Du côté des Sévigny, Yvan a commencé à céder ses parts de l'entreprise il y a déjà 16 ans, selon un plan graduel. Le prix de rachat de l'entreprise a été fixé à sa valeur de l'an 2000. Il a gardé 20 % de la propriété. Depuis, l'entreprise a pris de la valeur, donc le prix peut sembler une aubaine, mais Yvan a profité lui aussi, grâce au travail de ses enfants, de l'augmentation de la valeur de ses parts, explique-t-il. « Le transfert a été facile, mais j'en profite », dit-il.

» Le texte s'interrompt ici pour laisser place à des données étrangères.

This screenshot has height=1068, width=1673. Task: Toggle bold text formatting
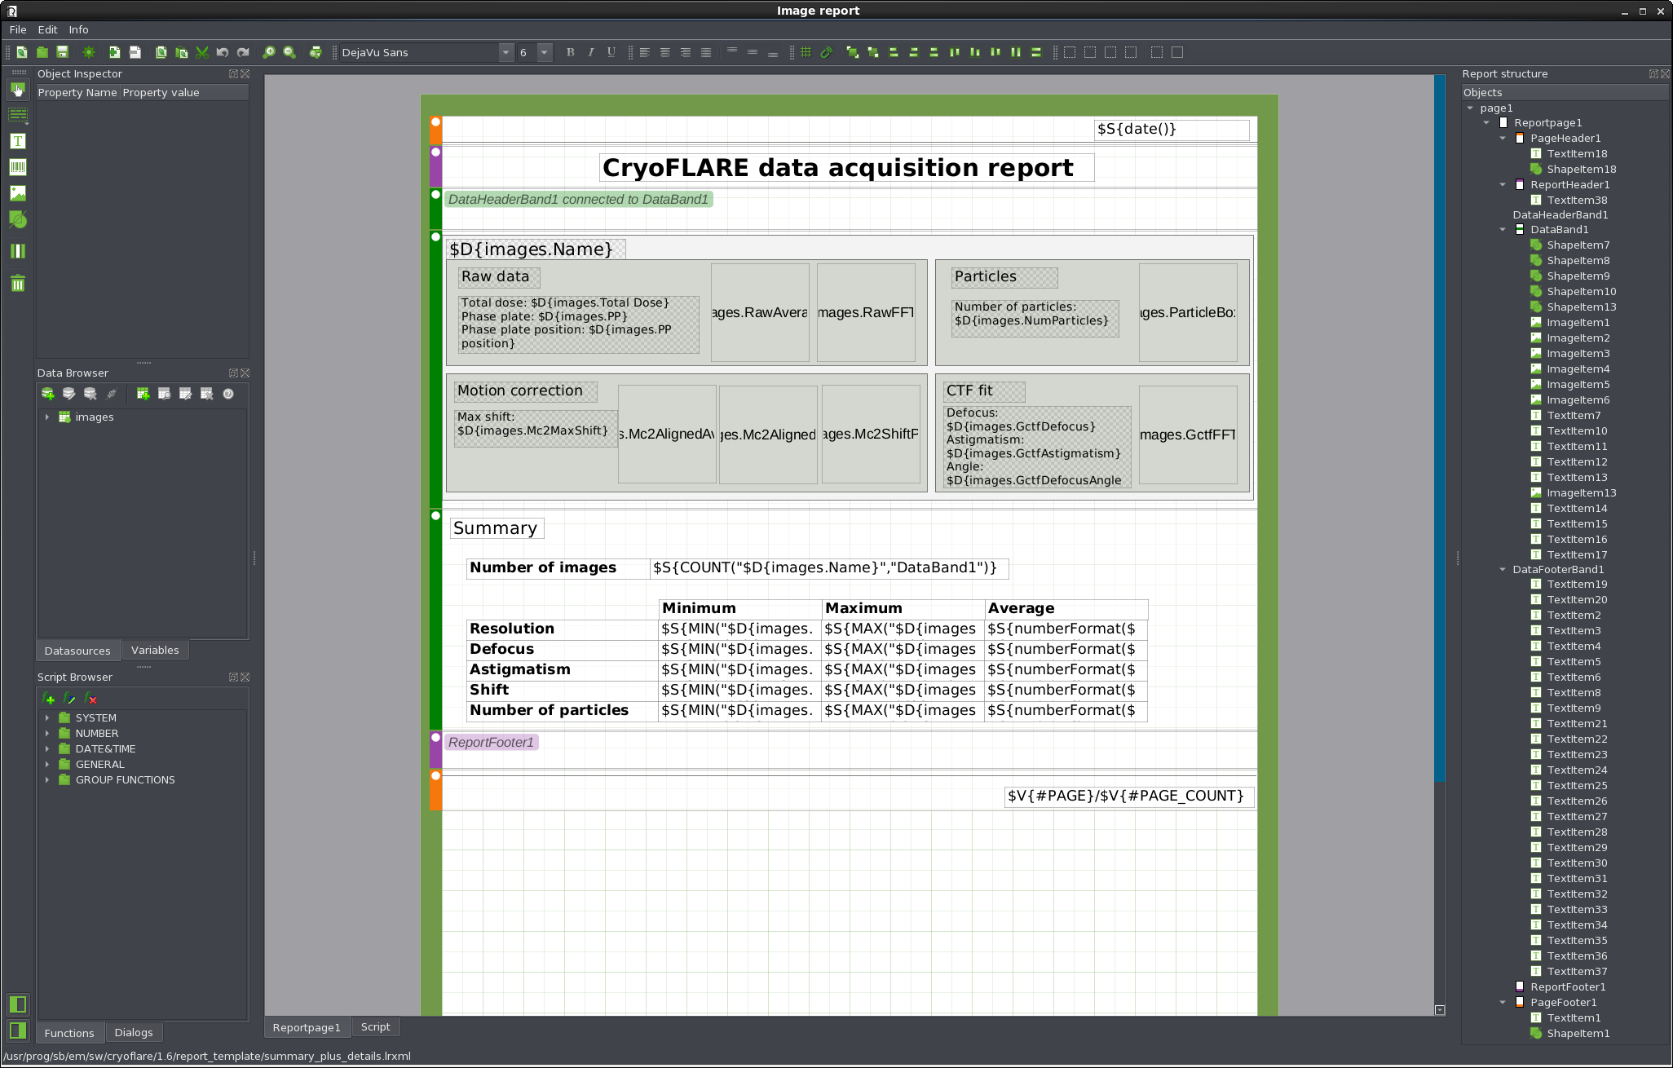click(x=571, y=52)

Les Aubé, eux, sont avec les fiscalistes pour organiser cette transition, actuellement.

« Nous, ce qui marche dans notre famille, explique Mylène, c'est qu'il n'y a aucune rancune. On n'est pas toujours d'accord, mais on se parle et on passe à autre chose. »

Donc Yves et Yvan commencent tranquillement à faire autre chose. Mais ils ne s'abandonnent pas. Ensemble, ils ont décidé de lancer la Fondation québécoise d'éducation et de sécurité routière. Ensemble, ils veulent aller chercher d'autres partenaires et faire en sorte que cette fondation finance toutes sortes de programmes scolaires pour éduquer les jeunes à la sécurité. Concours, jeux, comité de jeunes qui s'influencent les uns les autres. « On voulait ajouter notre grain de sel, faire preuve de responsabilité sociale », explique Yvan. Faire de l'éducation, autrement.